Per concludere, ti chiedo un pro e un contro del ruolo di amministratrice e di attivista nel contrastare la violenza di genere.
Non è semplice rispondere… Il pro da attivista è ritrovare la sensazione di potermi sporcare le mani, prendere una situazione e portarla fino alla fine. In altri termini, l’operatività. E qui c’è il contro nell’amministrazione, che è chiaramente l’impossibilità di intervenire in tempi rapidi nella realizzazione dei progetti di contrasto che servono alla città. Perché questa è la differenza che ho sentito, anche in un comune virtuoso come quello di Bologna, quindi non voglio immaginare in altre realtà: la differenza tra i tempi dell’amministrazione e quelli dell’attivismo, necessariamente diversi.
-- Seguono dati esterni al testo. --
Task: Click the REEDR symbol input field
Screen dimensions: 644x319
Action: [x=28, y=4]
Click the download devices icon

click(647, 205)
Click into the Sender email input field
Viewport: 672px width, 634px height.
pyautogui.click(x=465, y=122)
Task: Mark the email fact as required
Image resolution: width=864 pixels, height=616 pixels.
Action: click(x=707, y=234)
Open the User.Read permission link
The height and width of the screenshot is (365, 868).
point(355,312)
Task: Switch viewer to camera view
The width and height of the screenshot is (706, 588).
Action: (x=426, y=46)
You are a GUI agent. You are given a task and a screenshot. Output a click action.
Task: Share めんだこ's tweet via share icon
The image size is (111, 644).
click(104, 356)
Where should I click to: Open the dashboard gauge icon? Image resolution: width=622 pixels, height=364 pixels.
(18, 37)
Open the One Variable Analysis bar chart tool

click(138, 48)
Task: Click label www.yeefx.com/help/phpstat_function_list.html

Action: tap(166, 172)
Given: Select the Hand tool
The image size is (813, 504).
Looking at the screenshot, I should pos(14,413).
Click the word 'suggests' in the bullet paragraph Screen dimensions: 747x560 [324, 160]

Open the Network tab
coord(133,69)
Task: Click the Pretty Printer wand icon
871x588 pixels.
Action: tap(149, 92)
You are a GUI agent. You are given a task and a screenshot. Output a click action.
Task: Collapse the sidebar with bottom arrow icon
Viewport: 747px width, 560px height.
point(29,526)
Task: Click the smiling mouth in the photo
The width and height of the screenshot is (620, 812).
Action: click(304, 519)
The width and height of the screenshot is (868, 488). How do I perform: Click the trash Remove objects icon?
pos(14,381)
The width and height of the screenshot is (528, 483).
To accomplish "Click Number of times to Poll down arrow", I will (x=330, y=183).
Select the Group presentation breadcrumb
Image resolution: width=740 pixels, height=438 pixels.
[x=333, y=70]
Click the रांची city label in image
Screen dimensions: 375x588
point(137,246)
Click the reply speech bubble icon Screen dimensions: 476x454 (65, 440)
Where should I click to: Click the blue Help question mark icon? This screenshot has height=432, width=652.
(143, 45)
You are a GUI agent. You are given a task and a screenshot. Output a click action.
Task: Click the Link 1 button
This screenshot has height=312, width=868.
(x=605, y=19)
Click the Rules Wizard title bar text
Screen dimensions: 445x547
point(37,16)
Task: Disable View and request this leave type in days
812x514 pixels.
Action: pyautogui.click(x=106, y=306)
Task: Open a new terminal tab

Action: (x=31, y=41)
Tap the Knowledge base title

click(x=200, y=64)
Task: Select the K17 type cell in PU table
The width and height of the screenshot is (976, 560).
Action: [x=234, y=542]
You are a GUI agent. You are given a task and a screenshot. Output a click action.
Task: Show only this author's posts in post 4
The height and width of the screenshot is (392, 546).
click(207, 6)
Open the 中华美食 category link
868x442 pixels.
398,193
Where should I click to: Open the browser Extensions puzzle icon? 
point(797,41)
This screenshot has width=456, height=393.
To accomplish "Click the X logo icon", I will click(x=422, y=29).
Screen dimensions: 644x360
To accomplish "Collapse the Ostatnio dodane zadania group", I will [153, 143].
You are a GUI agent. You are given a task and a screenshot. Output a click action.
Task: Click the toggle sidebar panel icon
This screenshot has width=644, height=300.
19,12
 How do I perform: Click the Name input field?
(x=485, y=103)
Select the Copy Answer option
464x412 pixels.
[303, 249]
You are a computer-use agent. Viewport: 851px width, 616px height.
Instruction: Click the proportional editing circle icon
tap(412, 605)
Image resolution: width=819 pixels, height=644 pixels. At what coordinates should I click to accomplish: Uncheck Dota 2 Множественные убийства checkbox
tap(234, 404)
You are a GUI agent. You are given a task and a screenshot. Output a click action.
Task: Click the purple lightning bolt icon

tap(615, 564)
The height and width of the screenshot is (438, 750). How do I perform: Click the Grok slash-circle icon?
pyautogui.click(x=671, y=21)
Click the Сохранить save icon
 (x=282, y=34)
Il pro del lavorare per l’amministrazione è invece l’onore di tutelare i diritti per un ente come il Comune di Bologna, perché la tua voce si amplifica e puoi arrivare dove non arrivi come attivista. Per esempio spingere l’iter della legge regionale contro l’omolesbobitransfobia, una delle soddisfazioni più grandi che mi porterò, come anche assistere al tavolo con le associazioni LGBTI+ che hanno sottoscritto il patto di collaborazione con l’amministrazione, dove si sono riusciti a sciogliere dei nodi senza aspettare che qualcuno dovesse per forza far approvare una legge. Il contro da attivista… È brutto se dico che non ne trovo? I sacrifici da attivista valgono sempre la pena, perché i poteri sono limitati, ma senti di fare tutto quello che puoi.